John Elder Robison: Look Me In The Eye

John Elder Robison: Look Me In The Eye

There's a long shadow over the memoir Look Me In The Eye: My Life With Asperger's, and no one knows it better than author John Elder Robison, who was encouraged to write about his life after millions of people found out about his dysfunctional family. But instead of delivering his own version of Running With Scissors, the bestselling memoir by his baby brother Augusten Burroughs, Robison gives pride of place in his own laconic, wry book to the mid-life diagnosis that confirmed he has Asperger's syndrome.

Variously identified as "lazy, angry, or defiant" in family therapy, young Robison was a loner who played elaborate pranks on his neighbors and preferred the University Of Massachusetts' engineering labs to junior high. Though he was told he might grow up to be a psychopath, Robison yearned to connect with gearheads and hobos, giving them nicknames and feeding them unending streams of information. After scoring a 96 percent on his GED, Robison dropped out of high school and moved in with a friend's band to tinker with their sound equipment full-time. That eventually led to him going on the road with Kiss as the creator of Ace Frehley's smoking guitar and other novelty instruments. He later became a game designer for Milton Bradley, but company politics and urgings to "be a team player" left him disillusioned with corporate life.

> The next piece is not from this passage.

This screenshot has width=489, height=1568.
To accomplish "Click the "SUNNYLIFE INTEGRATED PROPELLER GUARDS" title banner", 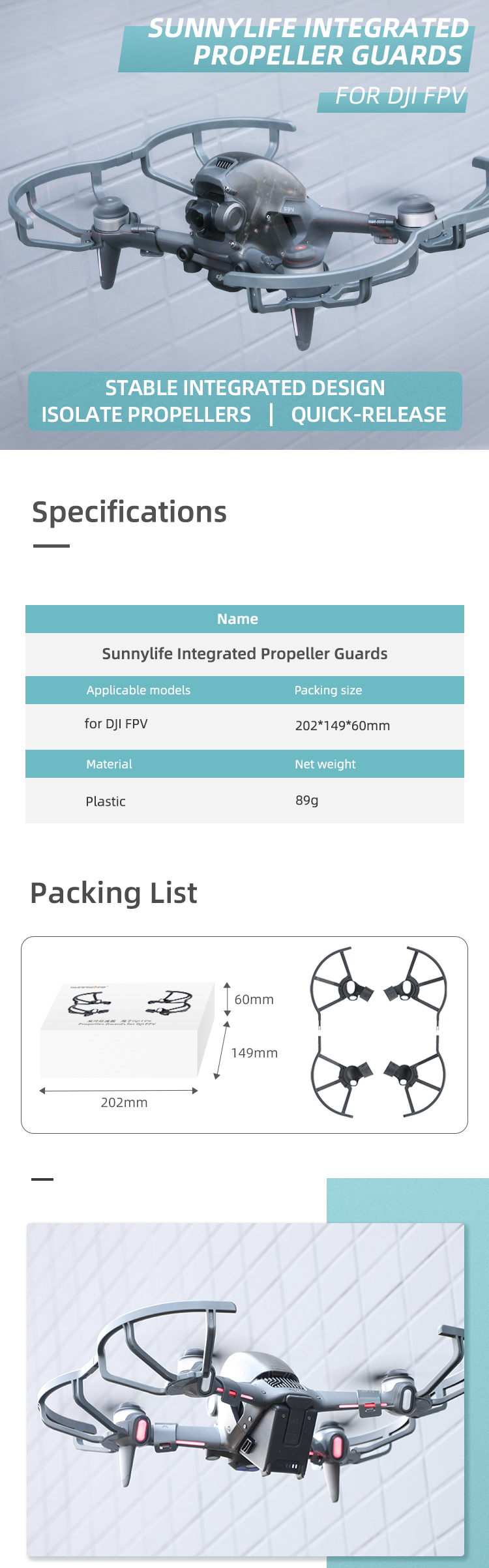I will tap(308, 42).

Robison's voice, spare in self-pity but rich in understatement, keeps Look Me In The Eye from becoming an emotionless textbook or an Oprah-friendly weepfest. His diagnosis at age 40 actually came as a "revelation," he says, presenting stories to illustrate his place on the autistic spectrum. (His wife and her sisters, for example, become a study of how his "Aspergian" penchant for logic leads him to openly contemplate whether he married the "best" sister.) The effects of the disorder insulated Robison somewhat from the fallout between his brittle mother and his drunken, abusive father, but he admits his regret that he didn't do more for his now-successful brother, even at a time when he was "just a kid myself." His plea for tolerance for others on the autistic spectrum follows in a similar vein—remorse, but not self-pity, for his treatment in the past, paired with the cautious optimism of finally knowing himself.